"Pretend We're Dead" is a 1992 song by American all-female rock band L7, from the album Bricks Are Heavy. It was written by Donita Sparks. It was the first single from Bricks Are Heavy and achieved moderate international success. It spent 20 weeks on the Billboard Modern Rock Tracks, peaking at #8. It also reached #21 on the UK Singles Chart and charted in Belgium and Australia.

It has been featured in the video games Grand Theft Auto: San Andreas and Rock Band 2, as well as numerous TV programs and films.

A documentary about L7 directed by Sarah Price and titled L7: Pretend We're Dead was released in 2016. The film covers the band discussing challenges associate with producing the video for "Pretend We're Dead" including a crane failure that injured Suzi Gardner and heavy handed video producers that stifled the creative vision of Sparks.

Conception
Donita Sparks was in her apartment in Echo Park trying to write lyrics to a cassette she had made. She was heartbroken at the time due to a recent breakup, and she says the first thing that came to her was, "I just pretend that you're dead." She did not mean it as wanting her former paramour to be dead but felt that the only way she could get through the breakup was to pretend he was dead. Then, immediately, in her mind, she thought "I'm not writing that. It's just not gonna happen. What about, "pretend we're dead"?" She liked that because playing dead was a children's game, and it also served as a kind of commentary on Reagan/Bush–era apathy.

- **GOAL 1**
Answer these about the passage on the song "Pretend We're Dead":
(a) What position did the song peak at on the Billboard Modern Rock Tracks?
(b) Who directed the 2016 documentary about L7?
(c) In what neighborhood was Donita Sparks's apartment?
- **GOAL 2**
Carry on the passage on the song "Pretend We're Dead" from where it stops.

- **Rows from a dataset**

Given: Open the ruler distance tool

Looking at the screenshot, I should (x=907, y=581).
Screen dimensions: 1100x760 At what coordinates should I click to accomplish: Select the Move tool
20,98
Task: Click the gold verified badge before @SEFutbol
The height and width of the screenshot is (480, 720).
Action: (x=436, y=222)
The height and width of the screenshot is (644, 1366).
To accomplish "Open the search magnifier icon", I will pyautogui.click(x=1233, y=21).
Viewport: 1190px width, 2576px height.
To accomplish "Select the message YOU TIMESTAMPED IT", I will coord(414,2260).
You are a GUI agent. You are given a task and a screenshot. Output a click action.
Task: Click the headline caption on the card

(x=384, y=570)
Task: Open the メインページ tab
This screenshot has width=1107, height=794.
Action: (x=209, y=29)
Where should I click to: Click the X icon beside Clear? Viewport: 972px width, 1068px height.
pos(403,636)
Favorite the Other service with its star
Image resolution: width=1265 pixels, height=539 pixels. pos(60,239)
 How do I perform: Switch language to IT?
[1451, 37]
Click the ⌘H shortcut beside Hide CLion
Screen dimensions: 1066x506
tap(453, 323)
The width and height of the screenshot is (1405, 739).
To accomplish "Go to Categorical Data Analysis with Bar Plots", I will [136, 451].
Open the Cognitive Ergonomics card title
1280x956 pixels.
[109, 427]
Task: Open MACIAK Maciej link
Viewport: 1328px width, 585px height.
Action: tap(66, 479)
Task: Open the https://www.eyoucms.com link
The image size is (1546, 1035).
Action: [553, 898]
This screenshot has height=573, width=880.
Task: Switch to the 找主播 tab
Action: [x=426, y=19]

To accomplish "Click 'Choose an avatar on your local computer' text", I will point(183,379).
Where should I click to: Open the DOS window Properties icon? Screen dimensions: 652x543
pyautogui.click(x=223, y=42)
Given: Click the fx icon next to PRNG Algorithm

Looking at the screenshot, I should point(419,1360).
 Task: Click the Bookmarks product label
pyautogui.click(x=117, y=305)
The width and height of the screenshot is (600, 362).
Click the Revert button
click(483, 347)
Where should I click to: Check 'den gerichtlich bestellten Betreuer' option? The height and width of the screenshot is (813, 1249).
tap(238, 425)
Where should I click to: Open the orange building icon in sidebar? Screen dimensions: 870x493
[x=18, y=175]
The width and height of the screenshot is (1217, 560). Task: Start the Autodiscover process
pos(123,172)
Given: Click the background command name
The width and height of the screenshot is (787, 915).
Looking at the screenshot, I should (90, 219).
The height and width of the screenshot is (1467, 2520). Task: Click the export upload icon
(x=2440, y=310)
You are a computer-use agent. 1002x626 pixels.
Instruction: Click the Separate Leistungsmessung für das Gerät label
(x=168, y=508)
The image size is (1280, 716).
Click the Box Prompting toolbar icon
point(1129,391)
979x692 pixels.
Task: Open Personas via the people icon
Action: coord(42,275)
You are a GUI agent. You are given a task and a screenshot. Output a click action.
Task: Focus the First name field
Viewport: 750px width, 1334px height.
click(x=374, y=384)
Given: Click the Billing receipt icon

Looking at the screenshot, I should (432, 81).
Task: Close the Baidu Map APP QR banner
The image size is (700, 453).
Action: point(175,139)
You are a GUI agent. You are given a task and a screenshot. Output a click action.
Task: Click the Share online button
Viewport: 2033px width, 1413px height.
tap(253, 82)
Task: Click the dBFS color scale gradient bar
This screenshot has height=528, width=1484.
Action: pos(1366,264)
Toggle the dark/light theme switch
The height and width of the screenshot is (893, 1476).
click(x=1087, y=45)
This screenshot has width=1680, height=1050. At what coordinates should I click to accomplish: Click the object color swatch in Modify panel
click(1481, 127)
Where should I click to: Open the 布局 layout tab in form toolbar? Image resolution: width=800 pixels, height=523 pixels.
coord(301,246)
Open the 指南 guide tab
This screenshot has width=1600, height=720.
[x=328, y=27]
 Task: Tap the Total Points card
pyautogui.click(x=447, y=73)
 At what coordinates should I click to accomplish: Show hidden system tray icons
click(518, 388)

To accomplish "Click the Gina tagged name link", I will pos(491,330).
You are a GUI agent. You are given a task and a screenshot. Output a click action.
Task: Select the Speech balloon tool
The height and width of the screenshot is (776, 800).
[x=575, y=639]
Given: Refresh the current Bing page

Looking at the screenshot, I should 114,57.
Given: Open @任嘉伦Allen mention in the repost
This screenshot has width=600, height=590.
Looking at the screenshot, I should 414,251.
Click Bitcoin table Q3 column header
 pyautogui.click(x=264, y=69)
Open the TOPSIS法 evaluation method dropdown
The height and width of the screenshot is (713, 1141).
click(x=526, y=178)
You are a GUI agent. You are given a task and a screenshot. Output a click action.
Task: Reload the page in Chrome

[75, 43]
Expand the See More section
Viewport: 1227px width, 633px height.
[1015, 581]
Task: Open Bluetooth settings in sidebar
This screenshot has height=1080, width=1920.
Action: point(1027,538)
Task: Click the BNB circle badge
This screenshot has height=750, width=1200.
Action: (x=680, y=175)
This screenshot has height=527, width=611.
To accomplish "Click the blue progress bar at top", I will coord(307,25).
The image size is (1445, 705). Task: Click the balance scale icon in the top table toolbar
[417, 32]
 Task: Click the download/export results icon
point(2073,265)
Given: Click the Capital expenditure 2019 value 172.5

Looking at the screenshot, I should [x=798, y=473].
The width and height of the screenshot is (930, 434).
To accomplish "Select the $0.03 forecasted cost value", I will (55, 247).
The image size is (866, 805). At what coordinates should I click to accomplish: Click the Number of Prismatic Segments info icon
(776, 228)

- **FINAL ANSWER 1**
(a) #8
(b) Sarah Price
(c) Echo Park

- **FINAL ANSWER 2**
Sparks stated that there was an unspoken sentiment in the band that love songs were to be avoided.  In an interview regarding the early formation of "Pretend We're Dead" Sparks stated "We chose fierceness and humor over vulnerability because we were, you know, navigating challenging waters — women in hard rock. You had to be tough."

Track listing
 "Pretend We're Dead" (Sparks)
 "Shitlist" (Sparks)
 "Lopsided Head"
 "Mr. Integrity" (Sparks)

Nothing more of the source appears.